The Artic Index increased more than general haulage during April, rising by 11 points (9.60%), to reach 125.7. This exceeded the year-on-year 8.8-point (7.53%) rise seen for artic transport.
Also moving upwards, the Courier Index rose by 5.2 points (4.11%) in April to reach 131.6. This was slightly lower than courier price growth seen during the last 12 months, when the Courier Index rose by 7.7 points (6.21%).
Bank holiday months typically trigger price increases, but April was also the first real opportunity to see the impact of significantly higher fuel prices on transport rates. Back in March, operators largely postponed rate changes until after Easter. We’ve now seen that transport prices have jumped significantly post-Easter, in response to significant fuel price hikes.
Bank holidays influence availability
April was an interesting month for transport. Good Friday and Easter Monday landed early in the month, constraining capacity, and shipment front-loading in preparation for the Early May Bank Holiday further reduced April transport slack. All in, carrier availability fell by 9.95% in April.
Demand crept up slightly during April, and the typical trend is for further increases as summer approaches. Given continued uncertainty about the economy, time will tell whether this follows in 2026.
With continued volatility in transport activity, operators are increasingly making use of spot markets to enhance their operational flexibility. Loads posted on the TEG platform have increased by almost 30% year-on-year, against a backdrop of limited economic growth.
Fuel watch

Not surprisingly, fuel prices rose at pace during April, with significant and regular jumps at forecourts.
Average diesel prices experienced the most aggressive growth, rising to 189.98p per litre in April. This was 31.31p (19.73%) higher than in March. Compared to April 2025, diesel prices are up by an eye-watering 48.29p per litre (34.08%).
The average petrol price also increased significantly last month, but less so than diesel. Petrol reached 156.85p per litre in April, rising 16.65p (11.88%). Year-on-year, average petrol prices increased by 22.3p per litre (16.57%).
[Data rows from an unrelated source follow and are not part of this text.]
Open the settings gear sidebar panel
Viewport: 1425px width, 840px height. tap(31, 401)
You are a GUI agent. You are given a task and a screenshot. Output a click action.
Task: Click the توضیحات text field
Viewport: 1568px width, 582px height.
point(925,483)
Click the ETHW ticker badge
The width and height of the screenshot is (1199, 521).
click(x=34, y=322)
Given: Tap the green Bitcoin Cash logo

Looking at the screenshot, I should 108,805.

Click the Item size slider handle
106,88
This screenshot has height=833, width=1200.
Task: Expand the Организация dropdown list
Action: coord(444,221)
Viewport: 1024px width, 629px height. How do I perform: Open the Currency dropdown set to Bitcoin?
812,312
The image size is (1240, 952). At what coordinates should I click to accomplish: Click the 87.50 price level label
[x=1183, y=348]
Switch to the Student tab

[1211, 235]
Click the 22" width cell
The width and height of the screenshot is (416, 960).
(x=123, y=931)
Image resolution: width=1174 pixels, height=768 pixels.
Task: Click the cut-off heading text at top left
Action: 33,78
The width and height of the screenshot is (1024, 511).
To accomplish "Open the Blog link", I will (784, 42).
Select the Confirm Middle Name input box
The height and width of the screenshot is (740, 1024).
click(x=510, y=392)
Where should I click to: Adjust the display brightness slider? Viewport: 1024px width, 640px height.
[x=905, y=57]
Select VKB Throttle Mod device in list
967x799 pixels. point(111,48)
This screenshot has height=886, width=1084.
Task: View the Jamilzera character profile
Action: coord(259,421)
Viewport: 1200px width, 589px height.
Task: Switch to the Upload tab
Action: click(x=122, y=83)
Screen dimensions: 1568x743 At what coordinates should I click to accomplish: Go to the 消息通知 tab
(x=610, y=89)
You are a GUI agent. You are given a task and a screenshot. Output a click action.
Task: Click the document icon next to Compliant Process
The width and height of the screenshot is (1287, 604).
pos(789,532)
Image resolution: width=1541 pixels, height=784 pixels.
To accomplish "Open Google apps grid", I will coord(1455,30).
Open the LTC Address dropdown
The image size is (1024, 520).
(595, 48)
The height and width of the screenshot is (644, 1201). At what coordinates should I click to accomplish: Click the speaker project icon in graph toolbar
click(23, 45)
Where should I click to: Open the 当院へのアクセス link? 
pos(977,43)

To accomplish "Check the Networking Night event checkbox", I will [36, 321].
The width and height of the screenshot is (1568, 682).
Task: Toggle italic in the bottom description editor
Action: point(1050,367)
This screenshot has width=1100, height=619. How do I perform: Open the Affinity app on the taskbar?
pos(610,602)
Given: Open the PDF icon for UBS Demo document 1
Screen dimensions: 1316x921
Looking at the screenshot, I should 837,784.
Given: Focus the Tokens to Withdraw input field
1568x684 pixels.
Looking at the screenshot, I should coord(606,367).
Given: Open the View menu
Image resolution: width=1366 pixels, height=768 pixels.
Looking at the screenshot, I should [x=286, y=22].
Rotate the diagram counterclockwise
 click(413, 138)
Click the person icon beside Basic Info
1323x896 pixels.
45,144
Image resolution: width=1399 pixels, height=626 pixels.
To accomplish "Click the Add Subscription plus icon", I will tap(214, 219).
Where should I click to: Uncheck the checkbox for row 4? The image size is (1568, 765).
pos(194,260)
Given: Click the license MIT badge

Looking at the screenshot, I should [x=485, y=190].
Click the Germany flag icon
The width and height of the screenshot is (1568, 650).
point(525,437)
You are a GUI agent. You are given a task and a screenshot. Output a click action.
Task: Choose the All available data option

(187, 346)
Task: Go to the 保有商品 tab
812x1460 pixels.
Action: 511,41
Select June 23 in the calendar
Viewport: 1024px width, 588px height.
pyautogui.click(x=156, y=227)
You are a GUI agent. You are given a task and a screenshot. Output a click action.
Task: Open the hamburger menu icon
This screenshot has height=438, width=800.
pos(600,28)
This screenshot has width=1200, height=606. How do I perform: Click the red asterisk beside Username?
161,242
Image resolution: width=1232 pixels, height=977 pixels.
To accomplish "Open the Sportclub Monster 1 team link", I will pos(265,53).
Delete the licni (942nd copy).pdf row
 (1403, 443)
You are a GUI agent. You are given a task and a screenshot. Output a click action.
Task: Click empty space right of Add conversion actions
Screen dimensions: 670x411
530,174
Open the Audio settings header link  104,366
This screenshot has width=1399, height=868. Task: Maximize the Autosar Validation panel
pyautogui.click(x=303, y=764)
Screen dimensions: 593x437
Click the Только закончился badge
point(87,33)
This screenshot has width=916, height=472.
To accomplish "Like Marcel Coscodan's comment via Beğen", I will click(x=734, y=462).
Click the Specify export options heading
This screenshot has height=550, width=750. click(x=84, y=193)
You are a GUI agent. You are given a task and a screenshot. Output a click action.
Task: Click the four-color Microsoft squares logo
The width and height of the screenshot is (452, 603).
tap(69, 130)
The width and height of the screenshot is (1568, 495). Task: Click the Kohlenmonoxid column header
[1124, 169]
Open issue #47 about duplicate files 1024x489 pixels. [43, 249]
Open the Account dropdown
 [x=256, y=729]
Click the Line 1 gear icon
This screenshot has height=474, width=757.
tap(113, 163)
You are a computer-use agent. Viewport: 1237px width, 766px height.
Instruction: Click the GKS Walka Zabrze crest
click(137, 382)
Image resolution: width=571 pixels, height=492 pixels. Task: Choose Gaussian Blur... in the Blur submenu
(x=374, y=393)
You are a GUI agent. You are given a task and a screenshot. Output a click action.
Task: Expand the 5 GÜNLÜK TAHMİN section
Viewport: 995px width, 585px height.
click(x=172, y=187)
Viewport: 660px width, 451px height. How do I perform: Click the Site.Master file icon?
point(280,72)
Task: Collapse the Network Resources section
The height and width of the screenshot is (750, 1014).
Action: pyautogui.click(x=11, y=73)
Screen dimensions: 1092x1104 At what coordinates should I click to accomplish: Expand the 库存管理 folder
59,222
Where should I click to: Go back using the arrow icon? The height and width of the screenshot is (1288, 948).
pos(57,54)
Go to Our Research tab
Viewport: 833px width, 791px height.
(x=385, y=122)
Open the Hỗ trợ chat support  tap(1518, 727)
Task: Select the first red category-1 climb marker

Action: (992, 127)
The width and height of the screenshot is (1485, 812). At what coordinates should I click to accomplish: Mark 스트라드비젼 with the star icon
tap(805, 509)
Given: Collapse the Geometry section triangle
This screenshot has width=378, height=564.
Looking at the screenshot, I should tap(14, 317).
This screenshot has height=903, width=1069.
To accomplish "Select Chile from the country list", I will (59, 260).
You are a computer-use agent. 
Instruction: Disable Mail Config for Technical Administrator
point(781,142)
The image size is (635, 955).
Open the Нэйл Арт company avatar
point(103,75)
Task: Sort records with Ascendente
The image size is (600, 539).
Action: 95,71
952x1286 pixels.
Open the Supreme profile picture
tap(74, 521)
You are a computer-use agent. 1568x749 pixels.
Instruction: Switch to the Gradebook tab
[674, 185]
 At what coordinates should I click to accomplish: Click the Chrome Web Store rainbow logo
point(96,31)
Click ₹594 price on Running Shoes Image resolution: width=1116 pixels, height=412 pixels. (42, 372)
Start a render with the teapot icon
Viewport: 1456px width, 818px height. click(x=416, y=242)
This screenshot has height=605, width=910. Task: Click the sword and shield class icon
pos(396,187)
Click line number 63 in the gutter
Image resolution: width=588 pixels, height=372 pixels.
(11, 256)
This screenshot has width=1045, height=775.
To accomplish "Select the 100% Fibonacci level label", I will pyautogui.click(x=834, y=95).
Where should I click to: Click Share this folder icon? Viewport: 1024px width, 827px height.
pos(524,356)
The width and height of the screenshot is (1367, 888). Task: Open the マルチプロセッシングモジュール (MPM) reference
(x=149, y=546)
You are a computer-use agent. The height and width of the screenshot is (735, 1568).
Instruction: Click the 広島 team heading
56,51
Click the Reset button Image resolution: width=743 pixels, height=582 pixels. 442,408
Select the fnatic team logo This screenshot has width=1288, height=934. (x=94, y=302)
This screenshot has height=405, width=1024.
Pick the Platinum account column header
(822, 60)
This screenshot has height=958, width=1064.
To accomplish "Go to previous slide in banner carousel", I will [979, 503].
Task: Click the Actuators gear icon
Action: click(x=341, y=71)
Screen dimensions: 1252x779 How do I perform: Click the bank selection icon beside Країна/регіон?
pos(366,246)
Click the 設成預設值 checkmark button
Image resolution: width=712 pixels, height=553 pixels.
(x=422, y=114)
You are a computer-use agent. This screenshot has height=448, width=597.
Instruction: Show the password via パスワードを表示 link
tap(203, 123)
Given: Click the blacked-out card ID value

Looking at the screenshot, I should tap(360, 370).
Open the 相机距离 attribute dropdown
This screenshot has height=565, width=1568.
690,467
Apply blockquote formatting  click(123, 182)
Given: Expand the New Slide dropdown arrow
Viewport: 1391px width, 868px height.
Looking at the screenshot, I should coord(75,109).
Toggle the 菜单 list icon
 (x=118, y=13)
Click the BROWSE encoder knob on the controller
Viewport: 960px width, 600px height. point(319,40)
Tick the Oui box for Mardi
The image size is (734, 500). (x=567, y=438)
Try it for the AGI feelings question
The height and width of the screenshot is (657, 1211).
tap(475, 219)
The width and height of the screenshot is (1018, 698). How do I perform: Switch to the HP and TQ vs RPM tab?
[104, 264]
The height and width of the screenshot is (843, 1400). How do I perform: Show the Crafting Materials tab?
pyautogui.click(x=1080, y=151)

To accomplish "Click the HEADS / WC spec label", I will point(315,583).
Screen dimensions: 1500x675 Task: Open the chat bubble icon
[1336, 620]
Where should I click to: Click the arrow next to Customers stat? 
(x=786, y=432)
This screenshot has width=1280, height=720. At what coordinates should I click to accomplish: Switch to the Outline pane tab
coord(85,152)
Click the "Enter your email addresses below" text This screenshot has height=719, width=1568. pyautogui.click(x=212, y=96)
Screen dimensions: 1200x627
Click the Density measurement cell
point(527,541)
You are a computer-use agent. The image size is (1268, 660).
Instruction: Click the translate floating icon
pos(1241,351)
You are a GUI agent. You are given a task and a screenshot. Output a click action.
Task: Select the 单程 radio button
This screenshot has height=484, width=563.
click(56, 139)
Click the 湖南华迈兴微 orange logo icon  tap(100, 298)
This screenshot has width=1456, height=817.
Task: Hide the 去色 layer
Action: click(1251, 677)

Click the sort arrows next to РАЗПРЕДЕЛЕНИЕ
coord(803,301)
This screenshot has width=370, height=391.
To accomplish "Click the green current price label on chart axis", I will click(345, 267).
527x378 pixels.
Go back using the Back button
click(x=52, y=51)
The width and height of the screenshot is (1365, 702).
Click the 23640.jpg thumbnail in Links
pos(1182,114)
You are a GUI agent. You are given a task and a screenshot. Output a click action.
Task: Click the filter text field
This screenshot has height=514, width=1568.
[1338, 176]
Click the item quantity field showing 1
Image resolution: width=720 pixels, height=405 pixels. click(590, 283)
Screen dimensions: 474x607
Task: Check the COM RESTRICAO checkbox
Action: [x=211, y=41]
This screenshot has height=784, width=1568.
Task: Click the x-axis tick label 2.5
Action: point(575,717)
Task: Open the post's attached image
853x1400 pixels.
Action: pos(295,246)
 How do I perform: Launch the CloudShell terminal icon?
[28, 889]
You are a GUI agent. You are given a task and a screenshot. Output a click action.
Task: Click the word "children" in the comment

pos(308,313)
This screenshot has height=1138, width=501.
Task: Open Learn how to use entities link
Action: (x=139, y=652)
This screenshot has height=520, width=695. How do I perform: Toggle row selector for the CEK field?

Weekly average fuel prices eased a little from 20 April, but this is likely to be short-lived given the ongoing blockage of the Strait of Hormuz. Throughout the summer, at least, fuel prices are likely to remain painfully high.
Factors affecting fuel prices
Oil prices hit a four-year high last week (30 April), briefly rocketing to $125 a barrel, following reports that the US was considering further strikes on Iran. The global impact of Trump’s actions continues, not least at a crucial cost for the haulage industry.
The news that the UAE is leaving OPEC could improve oil prices in the medium term. Having invested heavily in the industry, the UAE hopes to increase production, and certainly has the capacity to do so. As the UAE accounts for 15% of OPEC’s output, its departure is a significant blow for the cartel that has controlled output and oil prices since 1960. Experts suggest that the UAE could boost oil production by around one million barrels a day when not part of OPEC.
But in the short term, at least, prices remain high, and even when hostilities in the Middle East end, it could take six months for shipping through the Strait of Hormuz to return to pre-war levels.
This challenging situation has led to calls from the industry for the government to act. Richard Smith, RHA MD, questioned why the UK government has not stepped in yet, saying it “has the tools available to act if the will exists.” Hauliers in Ireland, Portugal, and Spain are now receiving support, such as rebates and fuel tax cuts. The RHA would like to see something similar in place for UK haulage companies given the impact high fuel prices could have on the wider economy.
Industry pulse
The Bank of England voted to hold interest rates at 3.75% for a further month last month. A reprieve for now, but the rate-setters expect base rates to rise in the future. This month, they’re watching the impact of the Iran war carefully while suggesting UK households should brace themselves for what has been coined “Trumpflation”. Policymakers believe cautious consumers may prevent retailers from aggressive price hikes.
The best-case scenario for inflation, according to the Bank of England, is that it won’t peak above 3.5% in 2026. But this depends on both the length of the Iran war and on how long oil prices remain high. The Bank has suggested inflation could, in some scenarios, hit 6% before the year ends. It’s already clear that utility bills will rise from July, and food inflation is expected to reach 4.6% by the autumn.
The GfK Consumer Confidence Index dropped by four points in April. This followed a two-point drop in March. The biggest falls were seen when considering the general economic situation, which is not at all surprising. Consumers are feeling unsettled and cautious right now, which is sure to affect demand across a variety of goods and services.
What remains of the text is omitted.